Texto de referência:

****************

15 de fevereiro de 2008

"Todos os nomes - Parte I"

Os romances do sr. Saramago e as caretas dos portugueses; a metáfora da morte do autor e o crime perfeito; o sr. Saramago como o insistente ressuscitador; o sr. Saramago fantasiando-se de crítico literário; o sr. Saramago-ele-mesmo; o estilo do sr. Saramago; o que fazer com o sr. Saramago?

Descobri o sr. Saramago e a prosa típica do sr. Saramago somente muitos anos depois de vir à tona o Memorial do Convento, publicado em 1982. Ainda hoje, também muitos anos depois de o ter lido, lembro-me da história da pequena Blimunda, que não deve ficar em jejum porque em jejum consegue pressentir o interior das pessoas e descobrir quem são, realmente. O Memorial do Convento é uma musiquinha que a gente vai lendo, vai lendo, e de repente levamos um susto, porque descobrimos que penetramos no compasso final e só falta uma página para o desfecho, e aí ficamos tristes, tristes, com o final da musiquinha. Mas a tristeza dura pouco, o tempo de se pegar noutro livro do sr. Saramago e continuar com a festança literária.

E com o sr. Saramago fiz então aquele caminho clássico: li em seguida O ano da morte de Ricardo Reis, de 1984, não sei por que razão acabei não lendo A jangada de pedra, de 1986, talvez porque a idéia de uma Península Ibérica que se despregue da Europa e siga navegando por mares nunca dantes navegados tenha me parecido de uma absurdidade por demais gráfica, mas li A história do cerco de Lisboa, de 1989, O Evangelho Segundo Jesus Cristo, de 1991, o Ensaio sobre a cegueira, de 1995, e acabei parando no Todos os Nomes, publicado em 1997, não me animando mais a ler o Saramago dA caverna (2001), dO Homem duplicado (2002), do Ensaio sobre a lucidez (2004) e dAs intermitências da morte (2005). Ainda tive paixão suficiente pelo sr. Saramago-ele-mesmo para ler o Saramago dentro do Saramago, ou seja, as suas ousadas investidas autobiográficas e diarísticas, e por isso encarei o grosso volume dos Cadernos de Lanzarote (cujo último tomo saiu em 1997) e ainda o delicioso exemplo de autoficção que é o Manual de Pintura e Caligrafia (de 1977).

Quando soube que o sr. Saramago havia ganho o Nobel, e seguramente graças à contundência do Ensaio sobre a cegueira, fiquei exultante, porque esse livro me impressionou como poucos livros me impressionaram na vida. Um português com quem jantei, muito culto, me disse, fazendo uma careta, que aquilo não passava dA peste, do Camus, reelaborada. Eu não li A peste, e até deveria ter lido essa Peste antes de escrever este textinho, mas prometo que vou ler e depois comento o comentário do amigo português. De todo modo, o sr. Saramago conseguiu fazer com que nós víssemos, ali dentro do seu Ensaio sobre a cegueira, o inferno apenas pressentido e tateado por uma humanidade toda ela cega — cega de dar dó. Como dizem os portugueses, aquilo foi um livro muito bem conseguido, ou seja, muito bem feito.

****************

Seção de dados:
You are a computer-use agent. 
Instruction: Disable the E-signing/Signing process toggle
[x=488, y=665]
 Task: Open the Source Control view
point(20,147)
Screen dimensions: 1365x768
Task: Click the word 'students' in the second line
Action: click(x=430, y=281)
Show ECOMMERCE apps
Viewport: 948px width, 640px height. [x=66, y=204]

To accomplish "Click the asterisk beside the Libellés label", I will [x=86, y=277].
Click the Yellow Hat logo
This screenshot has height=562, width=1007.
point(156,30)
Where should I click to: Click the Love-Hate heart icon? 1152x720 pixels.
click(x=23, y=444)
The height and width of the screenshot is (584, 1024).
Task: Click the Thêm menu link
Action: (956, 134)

****************

O que fazer:
• A. Passe para o inglês esta frase do texto sobre Saramago: "Como dizem os portugueses, aquilo foi um livro muito bem conseguido, ou seja, muito bem feito."
• B. Transcreva o trecho do texto sobre Saramago começando em "Os romances do" e seguindo até "o sr. Saramago?".

Respostas dos exercícios:
• A. As the Portuguese say, that was a very well-achieved book, that is, very well made.

• B.
Os romances do sr. Saramago e as caretas dos portugueses; a metáfora da morte do autor e o crime perfeito; o sr. Saramago como o insistente ressuscitador; o sr. Saramago fantasiando-se de crítico literário; o sr. Saramago-ele-mesmo; o estilo do sr. Saramago; o que fazer com o sr. Saramago?